### Task description
Copy out the data word for word, from the line containing "The width and height of the screenshot is (752, 430)." through the end of the data, both ends included.

Begin Provided data

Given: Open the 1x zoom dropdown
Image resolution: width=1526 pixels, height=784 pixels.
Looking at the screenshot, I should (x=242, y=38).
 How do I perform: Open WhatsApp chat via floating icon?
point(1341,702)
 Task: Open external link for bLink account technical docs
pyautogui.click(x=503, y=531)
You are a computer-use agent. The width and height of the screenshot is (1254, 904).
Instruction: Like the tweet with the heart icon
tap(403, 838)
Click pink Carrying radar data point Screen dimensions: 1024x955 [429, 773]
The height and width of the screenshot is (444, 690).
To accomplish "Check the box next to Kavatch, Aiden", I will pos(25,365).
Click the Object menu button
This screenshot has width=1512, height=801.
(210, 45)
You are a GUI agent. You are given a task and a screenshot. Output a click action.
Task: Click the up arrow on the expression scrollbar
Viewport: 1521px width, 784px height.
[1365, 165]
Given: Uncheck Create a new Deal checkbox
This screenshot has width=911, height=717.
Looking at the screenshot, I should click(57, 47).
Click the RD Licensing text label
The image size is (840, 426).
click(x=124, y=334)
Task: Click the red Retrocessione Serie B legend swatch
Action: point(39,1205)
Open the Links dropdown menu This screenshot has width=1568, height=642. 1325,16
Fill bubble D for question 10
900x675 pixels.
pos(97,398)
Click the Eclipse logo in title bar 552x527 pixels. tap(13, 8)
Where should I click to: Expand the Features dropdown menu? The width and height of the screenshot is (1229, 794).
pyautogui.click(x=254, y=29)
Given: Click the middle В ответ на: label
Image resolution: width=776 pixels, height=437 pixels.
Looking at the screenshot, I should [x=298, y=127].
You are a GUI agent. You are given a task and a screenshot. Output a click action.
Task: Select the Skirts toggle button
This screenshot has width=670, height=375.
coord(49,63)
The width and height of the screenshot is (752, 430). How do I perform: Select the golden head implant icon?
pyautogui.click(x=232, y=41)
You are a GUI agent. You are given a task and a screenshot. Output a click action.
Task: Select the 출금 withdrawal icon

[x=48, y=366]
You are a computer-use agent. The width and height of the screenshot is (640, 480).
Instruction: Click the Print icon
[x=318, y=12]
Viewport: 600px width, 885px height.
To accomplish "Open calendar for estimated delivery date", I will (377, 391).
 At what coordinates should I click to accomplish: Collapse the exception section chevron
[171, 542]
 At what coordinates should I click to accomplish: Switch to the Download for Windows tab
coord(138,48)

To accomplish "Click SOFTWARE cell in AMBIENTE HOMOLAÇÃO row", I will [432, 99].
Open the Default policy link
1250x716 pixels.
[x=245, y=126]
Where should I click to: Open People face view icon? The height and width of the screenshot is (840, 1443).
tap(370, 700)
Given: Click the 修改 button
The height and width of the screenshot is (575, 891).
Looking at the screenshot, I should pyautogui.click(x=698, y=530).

End Provided data

### Problem solution
The width and height of the screenshot is (752, 430). How do I perform: Select the golden head implant icon?
pyautogui.click(x=232, y=41)
You are a GUI agent. You are given a task and a screenshot. Output a click action.
Task: Select the 출금 withdrawal icon

[x=48, y=366]
You are a computer-use agent. The width and height of the screenshot is (640, 480).
Instruction: Click the Print icon
[x=318, y=12]
Viewport: 600px width, 885px height.
To accomplish "Open calendar for estimated delivery date", I will (377, 391).
 At what coordinates should I click to accomplish: Collapse the exception section chevron
[171, 542]
 At what coordinates should I click to accomplish: Switch to the Download for Windows tab
coord(138,48)

To accomplish "Click SOFTWARE cell in AMBIENTE HOMOLAÇÃO row", I will [432, 99].
Open the Default policy link
1250x716 pixels.
[x=245, y=126]
Where should I click to: Open People face view icon? The height and width of the screenshot is (840, 1443).
tap(370, 700)
Given: Click the 修改 button
The height and width of the screenshot is (575, 891).
Looking at the screenshot, I should pyautogui.click(x=698, y=530).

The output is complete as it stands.